In the beginning, when you have little or nothing in terms of funding or team, these heroics are perhaps needed. This is especially true if you have raised, or intend to raise venture capital. If your opportunity is worthy of VC$ then you will not be the only founder pursuing this vision.
This heroic, superhuman effort to will something into existence and create a product, employment and massive value out of nothing is truly worthy of celebration.
But…
There are two aspects of these heroics that don’t scale as your company grows. As you transition from “founder” to “CEO”, you will have to unlearn these habits that have previously served you well.

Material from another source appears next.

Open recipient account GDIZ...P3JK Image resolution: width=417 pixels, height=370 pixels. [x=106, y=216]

The first is work ethic. No one else has the drive or incentives of a founder. You can’t expect this from your team. In addition, startups are marathons, not sprints. They take much longer from start to finish than most people realize.
So, while an initial, heroic push is a great thing, you will soon have to dial back into a more sustainable pace.

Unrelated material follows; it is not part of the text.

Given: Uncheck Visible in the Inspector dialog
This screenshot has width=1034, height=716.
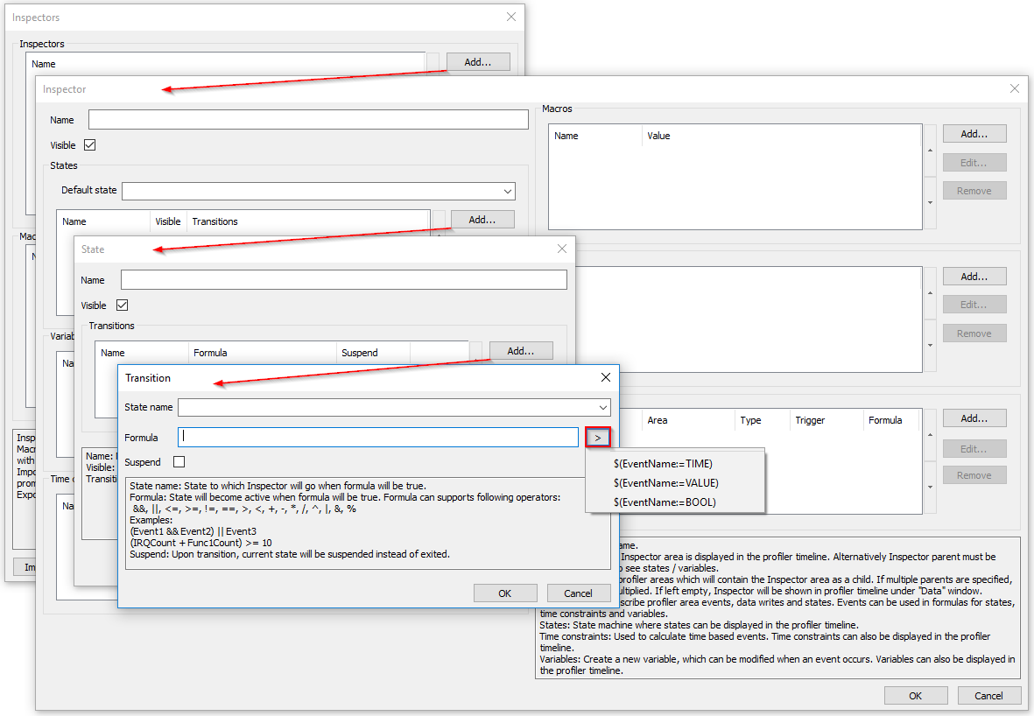Looking at the screenshot, I should (89, 145).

The other element of heroics that doesn’t scale relates to problem-solving. No one else in your company will have the 360 knowledge + context that you do. Thus, it can be tempting for founder CEOs to don their super hero cape and swoop in to solve every problem.

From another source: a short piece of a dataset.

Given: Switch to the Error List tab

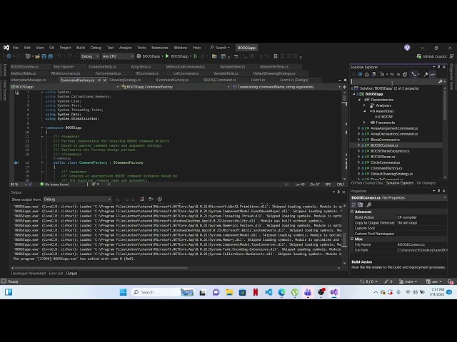Looking at the screenshot, I should (56, 273).
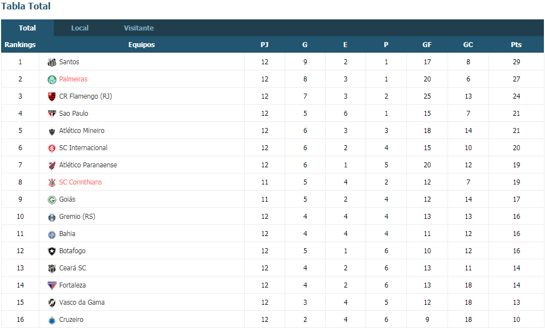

This creates a culture of dependence. While it might make you feel good and useful, it doesn’t scale. It also weakens your senior leadership team.
From heroics to systems
As your company scales, you change altitudes: you go from working IN the business (building product, selling, etc.) to working ON the business: making sure you have the right people, and pointing them in the right direction. You move from individual heroics to succeeding through others.
If you build the strongest senior leadership team that your scale and funding allow, they will build strong teams underneath them. Charge those strong teams with creating documented, repeatable playbooks for their functions. In addition, empower them to find solutions to the problems they face.
This combination of great people creating and following documented repeatable processes results in a truly scalable system for leading your company.
Questions to consider:
In what ways do I still operate like I did at the beginning? What habits or practices are no longer serving me or no longer appropriate for our scale?
What am I doing myself that really could be done by others in my team?
How do I feel when I wake up? Am I energized or drained? If not energized, what changes do I need to make in order to find more energy?
Are the decisions I am called upon to make appropriate for me to make or should they be made by my team?
Have we broken down our business into documented playbooks for each of our core functions?